#### [OBJECTIVE]
Rewrite the listing lines between the ones holding "Click the Pedidos list icon" and "tap(1331, 503)", inclusive, swapping "icon" for "button" and leaving everything else unchanged.

#### [EXERCISE MATERIAL]
+ + + + +
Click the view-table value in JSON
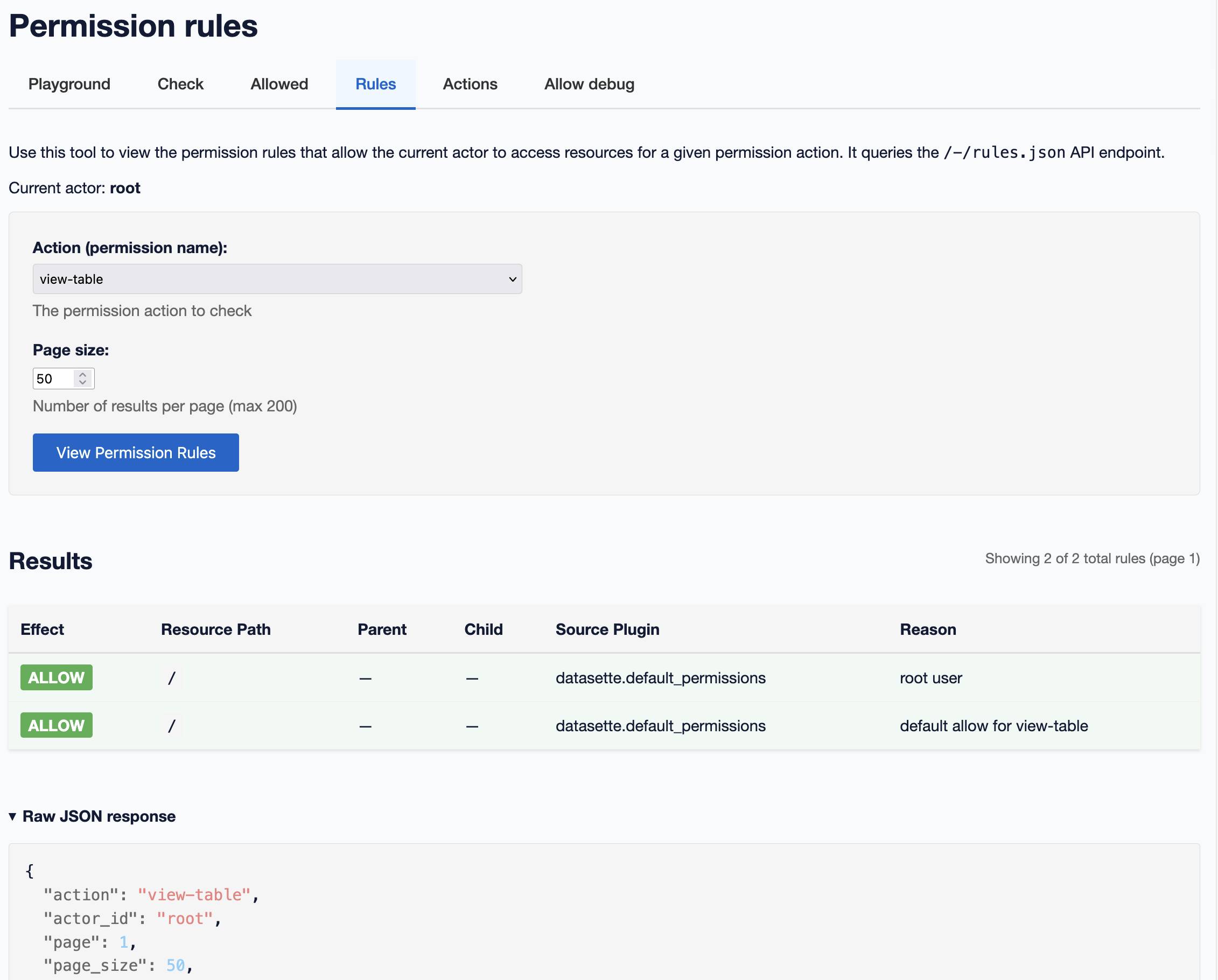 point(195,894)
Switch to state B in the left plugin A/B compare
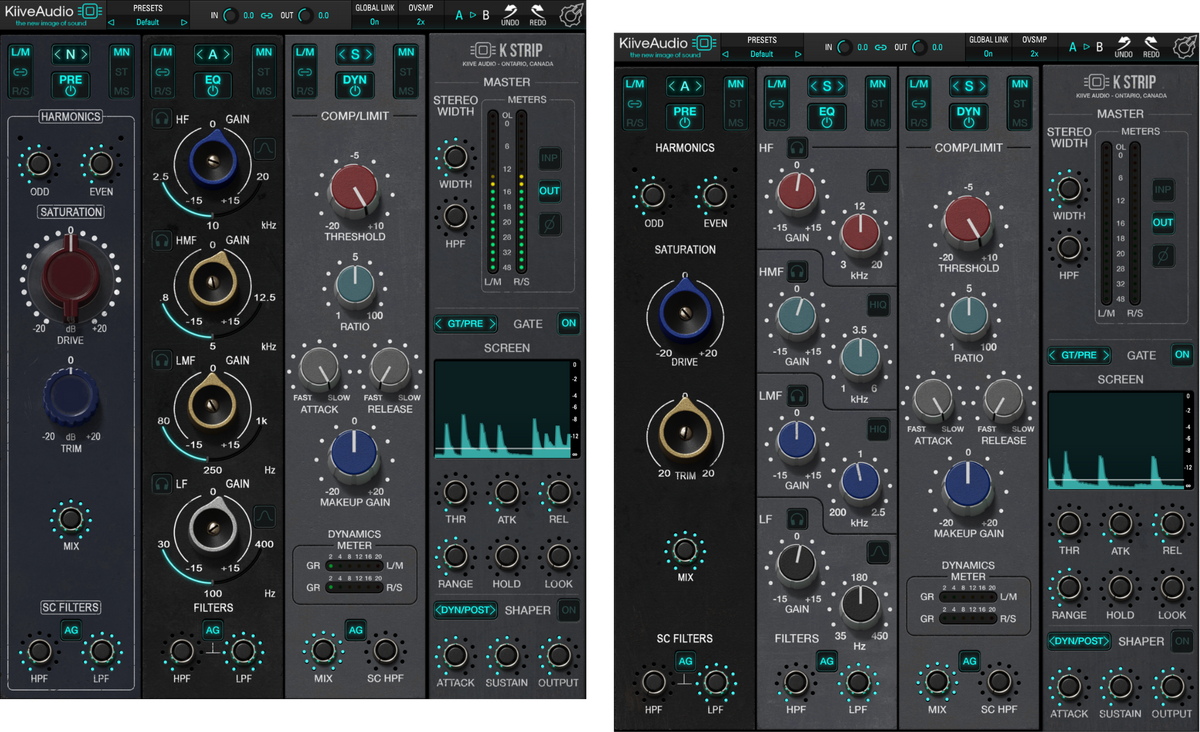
+ + + + +
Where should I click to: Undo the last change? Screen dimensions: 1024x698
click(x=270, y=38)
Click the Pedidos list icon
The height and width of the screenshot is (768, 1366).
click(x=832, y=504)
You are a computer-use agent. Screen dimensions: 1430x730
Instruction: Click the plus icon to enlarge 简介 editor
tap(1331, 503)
+ + + + +
#### [TASK RESULT]
Click the Pedidos list button
The height and width of the screenshot is (768, 1366).
click(x=832, y=504)
You are a computer-use agent. Screen dimensions: 1430x730
Instruction: Click the plus button to enlarge 简介 editor
tap(1331, 503)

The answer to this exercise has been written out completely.